Dataset entries:

==*==

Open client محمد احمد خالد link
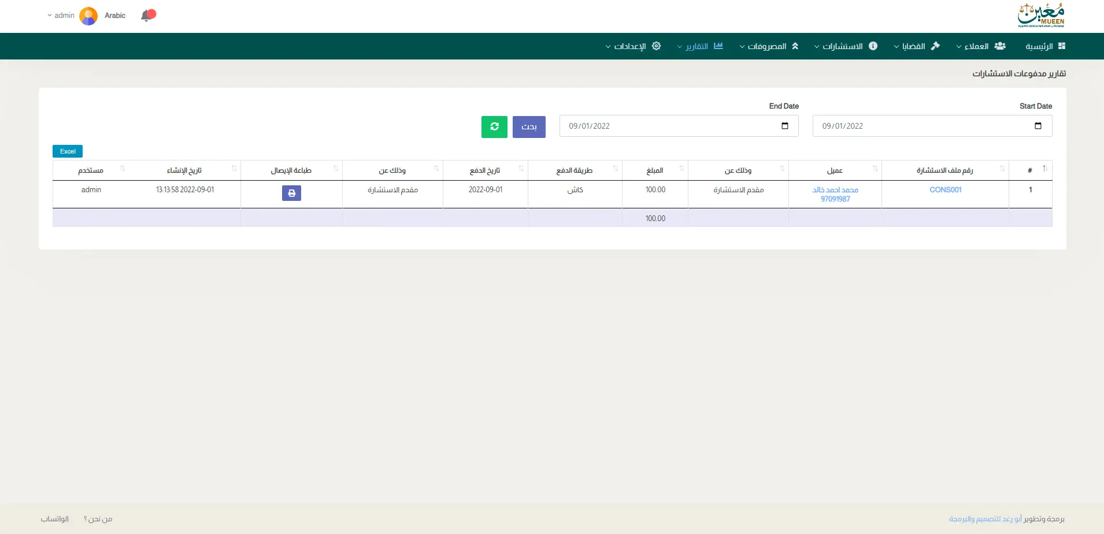This screenshot has height=534, width=1104. [835, 190]
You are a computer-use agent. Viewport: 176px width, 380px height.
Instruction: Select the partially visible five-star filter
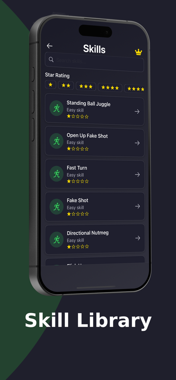pyautogui.click(x=134, y=89)
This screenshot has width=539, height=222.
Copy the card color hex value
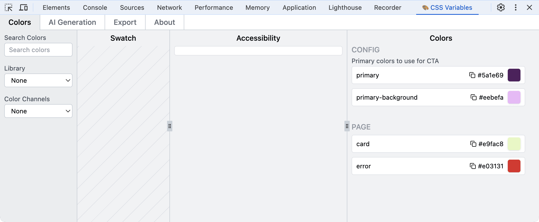pos(473,144)
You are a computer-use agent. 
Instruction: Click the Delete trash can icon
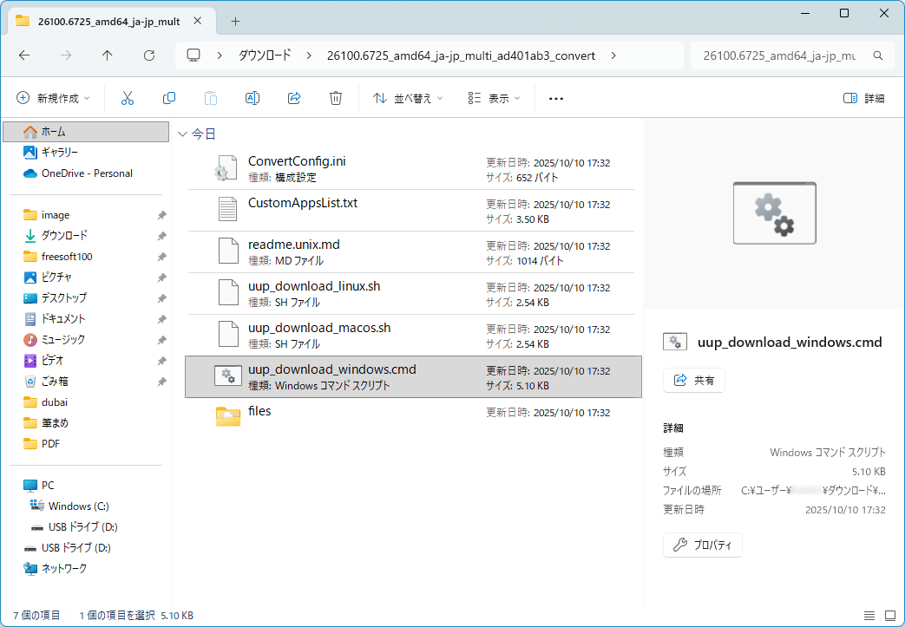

==*==

Please determine how many lines of the records above contain "computer", and state that number only.

2